MUMBAI: Indian government bonds may recover some of the losses logged over the last three sessions on Thursday, tracking a decline in US Treasury yields after the Federal Reserve’s latest interest rate cut and comments that were less hawkish than feared.
The benchmark 10-year yield is likely to drift in a 6.63% to 6.67% band, a trader with a private bank said.
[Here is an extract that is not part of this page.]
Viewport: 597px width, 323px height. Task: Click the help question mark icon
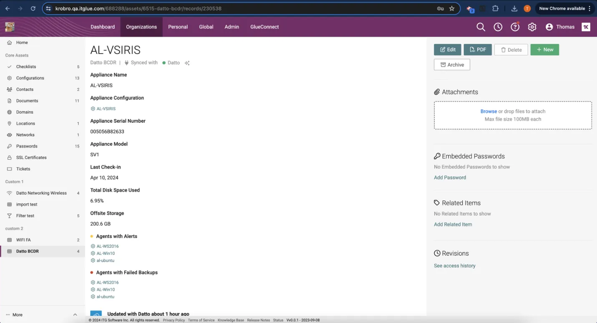(515, 27)
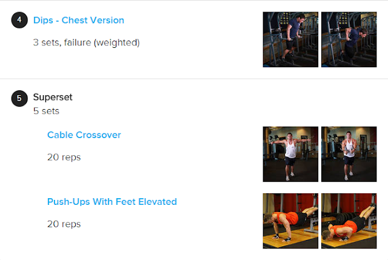View the second Dips demonstration photo
Viewport: 388px width, 260px height.
[349, 39]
It ended at 6.6649% on Wednesday, the highest closing level for the 10-year paper in this financial year.
Bond yields rise when prices fall.
“After the Fed, we could see some buying support at the current levels, but domestically there is hardly anything to cheer,” the trader said.
The Fed reduced rates by 25 basis points and its new economic projections showed the median policymaker sees just one rate cut in 2026, the same outlook as in September.
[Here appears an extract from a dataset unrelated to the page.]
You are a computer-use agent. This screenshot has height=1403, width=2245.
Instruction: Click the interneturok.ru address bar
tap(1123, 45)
Fed Chair Jerome Powell said the central bank’s next move was unlikely to be a rate hike, as it was not the base case in the policymakers’ new projections, which pushed Treasury yields down.
While US asset classes have taken a less-hawkish Fed message positively with mild bull steepening, India’s rates market may stay sticky to the bear-steepness, reflecting structural demand-supply mismatch, said Madhavi Arora, chief economist at Emkay Global Financial.
India’s 10-year benchmark bond yield has risen 15 basis points in the last three sessions, and is up 21 bps from the low hit on Friday after the Reserve Bank of India reduced the key repo rate and announced liquidity infusions.
The RBI will buy bonds worth 500 billion rupees ($5.56 billion) later in the day, which will include papers maturing from four to 25 years.